O que se pede:
Devolva sem nenhuma alteração as linhas dos registros, desde o início até a linha com "(x=27, y=268)", incluindo esta.

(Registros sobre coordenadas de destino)
=-=-=

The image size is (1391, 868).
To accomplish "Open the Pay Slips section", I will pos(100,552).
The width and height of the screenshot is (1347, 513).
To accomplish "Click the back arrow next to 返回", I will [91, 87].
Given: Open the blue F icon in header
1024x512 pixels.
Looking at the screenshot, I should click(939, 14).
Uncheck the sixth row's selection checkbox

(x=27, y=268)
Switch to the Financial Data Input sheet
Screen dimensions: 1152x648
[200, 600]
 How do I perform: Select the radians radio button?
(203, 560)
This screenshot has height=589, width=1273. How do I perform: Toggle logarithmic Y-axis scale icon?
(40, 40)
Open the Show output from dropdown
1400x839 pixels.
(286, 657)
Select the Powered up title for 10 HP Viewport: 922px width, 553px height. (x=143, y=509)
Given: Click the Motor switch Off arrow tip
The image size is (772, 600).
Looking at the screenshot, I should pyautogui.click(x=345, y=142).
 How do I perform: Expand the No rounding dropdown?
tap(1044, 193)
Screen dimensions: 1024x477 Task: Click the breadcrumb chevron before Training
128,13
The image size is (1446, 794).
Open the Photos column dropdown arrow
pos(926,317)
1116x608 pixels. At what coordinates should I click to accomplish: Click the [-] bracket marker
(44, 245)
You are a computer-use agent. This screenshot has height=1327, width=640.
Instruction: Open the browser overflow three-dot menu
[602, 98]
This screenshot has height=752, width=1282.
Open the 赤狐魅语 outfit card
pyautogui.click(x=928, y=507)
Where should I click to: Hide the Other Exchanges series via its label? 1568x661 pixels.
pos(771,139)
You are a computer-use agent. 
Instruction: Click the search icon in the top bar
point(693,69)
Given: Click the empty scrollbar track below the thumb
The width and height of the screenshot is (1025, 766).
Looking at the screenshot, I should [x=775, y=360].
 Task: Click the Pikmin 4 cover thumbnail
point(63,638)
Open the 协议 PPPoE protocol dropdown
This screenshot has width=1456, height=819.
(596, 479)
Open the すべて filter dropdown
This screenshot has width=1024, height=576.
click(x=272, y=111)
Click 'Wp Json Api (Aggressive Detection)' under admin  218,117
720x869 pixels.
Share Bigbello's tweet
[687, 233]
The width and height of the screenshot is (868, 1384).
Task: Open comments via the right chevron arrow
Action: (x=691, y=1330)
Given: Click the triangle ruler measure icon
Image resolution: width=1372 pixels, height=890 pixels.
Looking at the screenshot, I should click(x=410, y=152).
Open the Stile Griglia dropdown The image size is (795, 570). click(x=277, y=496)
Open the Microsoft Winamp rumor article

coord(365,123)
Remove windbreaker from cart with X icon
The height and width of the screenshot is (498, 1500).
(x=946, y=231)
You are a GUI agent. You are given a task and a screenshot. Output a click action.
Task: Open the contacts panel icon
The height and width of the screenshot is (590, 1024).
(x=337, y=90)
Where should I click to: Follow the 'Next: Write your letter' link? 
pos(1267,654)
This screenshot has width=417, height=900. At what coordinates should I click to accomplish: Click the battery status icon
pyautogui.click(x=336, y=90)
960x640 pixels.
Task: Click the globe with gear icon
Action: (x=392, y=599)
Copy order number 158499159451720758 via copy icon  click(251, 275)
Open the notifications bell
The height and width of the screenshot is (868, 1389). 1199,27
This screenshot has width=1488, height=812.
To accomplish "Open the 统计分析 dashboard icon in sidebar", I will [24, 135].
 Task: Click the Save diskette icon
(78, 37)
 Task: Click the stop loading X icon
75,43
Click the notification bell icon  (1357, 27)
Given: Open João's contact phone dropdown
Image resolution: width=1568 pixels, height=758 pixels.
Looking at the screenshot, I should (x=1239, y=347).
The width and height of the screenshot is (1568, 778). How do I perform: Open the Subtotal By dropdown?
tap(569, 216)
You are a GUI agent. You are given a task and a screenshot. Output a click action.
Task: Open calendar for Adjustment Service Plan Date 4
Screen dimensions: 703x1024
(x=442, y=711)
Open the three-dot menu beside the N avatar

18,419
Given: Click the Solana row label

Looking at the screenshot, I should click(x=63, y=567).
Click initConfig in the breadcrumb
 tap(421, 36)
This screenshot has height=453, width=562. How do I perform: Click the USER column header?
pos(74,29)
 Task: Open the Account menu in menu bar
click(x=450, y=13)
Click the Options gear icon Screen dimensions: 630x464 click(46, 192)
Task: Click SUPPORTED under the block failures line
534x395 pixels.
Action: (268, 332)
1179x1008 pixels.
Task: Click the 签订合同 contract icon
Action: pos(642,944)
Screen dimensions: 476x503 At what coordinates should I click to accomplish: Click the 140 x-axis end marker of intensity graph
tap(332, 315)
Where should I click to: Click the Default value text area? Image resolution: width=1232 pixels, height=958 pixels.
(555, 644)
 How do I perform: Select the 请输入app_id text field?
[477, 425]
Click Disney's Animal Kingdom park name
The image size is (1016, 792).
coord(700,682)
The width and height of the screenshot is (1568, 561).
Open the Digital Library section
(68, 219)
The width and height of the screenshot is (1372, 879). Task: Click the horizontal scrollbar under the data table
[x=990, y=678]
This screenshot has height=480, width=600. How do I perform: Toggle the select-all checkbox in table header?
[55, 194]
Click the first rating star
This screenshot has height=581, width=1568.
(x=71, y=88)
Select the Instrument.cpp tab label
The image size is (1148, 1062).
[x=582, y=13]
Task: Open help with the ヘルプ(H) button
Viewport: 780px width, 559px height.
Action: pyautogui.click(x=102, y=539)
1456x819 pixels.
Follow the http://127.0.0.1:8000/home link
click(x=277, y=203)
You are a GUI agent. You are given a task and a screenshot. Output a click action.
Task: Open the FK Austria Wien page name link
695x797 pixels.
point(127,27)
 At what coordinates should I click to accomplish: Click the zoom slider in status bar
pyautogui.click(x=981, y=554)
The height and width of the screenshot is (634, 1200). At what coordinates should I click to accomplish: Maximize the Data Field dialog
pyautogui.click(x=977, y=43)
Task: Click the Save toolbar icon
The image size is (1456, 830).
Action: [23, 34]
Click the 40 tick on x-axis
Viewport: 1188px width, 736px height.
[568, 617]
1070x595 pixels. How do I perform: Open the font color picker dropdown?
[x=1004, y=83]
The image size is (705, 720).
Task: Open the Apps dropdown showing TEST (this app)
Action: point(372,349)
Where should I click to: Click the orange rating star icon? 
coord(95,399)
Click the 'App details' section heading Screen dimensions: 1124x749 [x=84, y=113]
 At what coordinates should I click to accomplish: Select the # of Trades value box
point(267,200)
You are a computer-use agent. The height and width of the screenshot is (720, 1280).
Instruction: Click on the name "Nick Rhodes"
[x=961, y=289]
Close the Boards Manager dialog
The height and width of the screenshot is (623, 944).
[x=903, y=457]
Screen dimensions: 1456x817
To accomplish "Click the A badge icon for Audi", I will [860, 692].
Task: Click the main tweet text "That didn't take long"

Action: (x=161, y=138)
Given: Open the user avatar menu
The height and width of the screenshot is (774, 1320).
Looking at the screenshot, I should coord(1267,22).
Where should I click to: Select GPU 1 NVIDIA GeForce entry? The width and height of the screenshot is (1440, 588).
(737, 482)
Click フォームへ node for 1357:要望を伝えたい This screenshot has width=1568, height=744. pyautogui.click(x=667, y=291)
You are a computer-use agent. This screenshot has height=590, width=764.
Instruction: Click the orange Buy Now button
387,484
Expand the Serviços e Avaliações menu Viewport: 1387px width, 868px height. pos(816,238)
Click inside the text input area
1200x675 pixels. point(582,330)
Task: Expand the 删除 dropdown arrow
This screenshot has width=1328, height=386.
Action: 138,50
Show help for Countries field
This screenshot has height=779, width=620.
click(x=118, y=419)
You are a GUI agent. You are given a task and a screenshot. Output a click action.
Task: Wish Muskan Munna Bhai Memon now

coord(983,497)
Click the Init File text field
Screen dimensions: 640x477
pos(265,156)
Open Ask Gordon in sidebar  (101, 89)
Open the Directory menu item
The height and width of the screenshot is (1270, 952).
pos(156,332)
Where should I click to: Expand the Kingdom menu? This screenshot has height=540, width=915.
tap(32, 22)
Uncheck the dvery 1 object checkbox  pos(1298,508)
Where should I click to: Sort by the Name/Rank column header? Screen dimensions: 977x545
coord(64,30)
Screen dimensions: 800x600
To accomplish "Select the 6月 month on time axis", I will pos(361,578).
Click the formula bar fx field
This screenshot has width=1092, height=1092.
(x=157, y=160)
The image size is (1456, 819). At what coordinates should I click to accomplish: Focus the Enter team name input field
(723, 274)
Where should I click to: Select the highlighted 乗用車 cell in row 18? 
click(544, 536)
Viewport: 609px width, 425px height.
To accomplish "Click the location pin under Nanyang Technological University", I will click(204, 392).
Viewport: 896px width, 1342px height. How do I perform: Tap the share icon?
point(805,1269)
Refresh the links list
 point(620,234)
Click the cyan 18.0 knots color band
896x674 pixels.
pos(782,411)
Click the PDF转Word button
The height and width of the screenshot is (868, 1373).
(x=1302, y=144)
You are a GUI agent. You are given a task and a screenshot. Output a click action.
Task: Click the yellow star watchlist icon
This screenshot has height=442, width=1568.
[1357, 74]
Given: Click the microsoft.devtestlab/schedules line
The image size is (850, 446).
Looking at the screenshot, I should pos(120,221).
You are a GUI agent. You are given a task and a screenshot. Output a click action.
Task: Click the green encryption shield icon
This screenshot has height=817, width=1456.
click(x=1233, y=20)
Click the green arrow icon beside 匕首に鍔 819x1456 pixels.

=-=-=

Solução completa:
The image size is (1391, 868).
To accomplish "Open the Pay Slips section", I will pos(100,552).
The width and height of the screenshot is (1347, 513).
To accomplish "Click the back arrow next to 返回", I will [91, 87].
Given: Open the blue F icon in header
1024x512 pixels.
Looking at the screenshot, I should click(939, 14).
Uncheck the sixth row's selection checkbox

(x=27, y=268)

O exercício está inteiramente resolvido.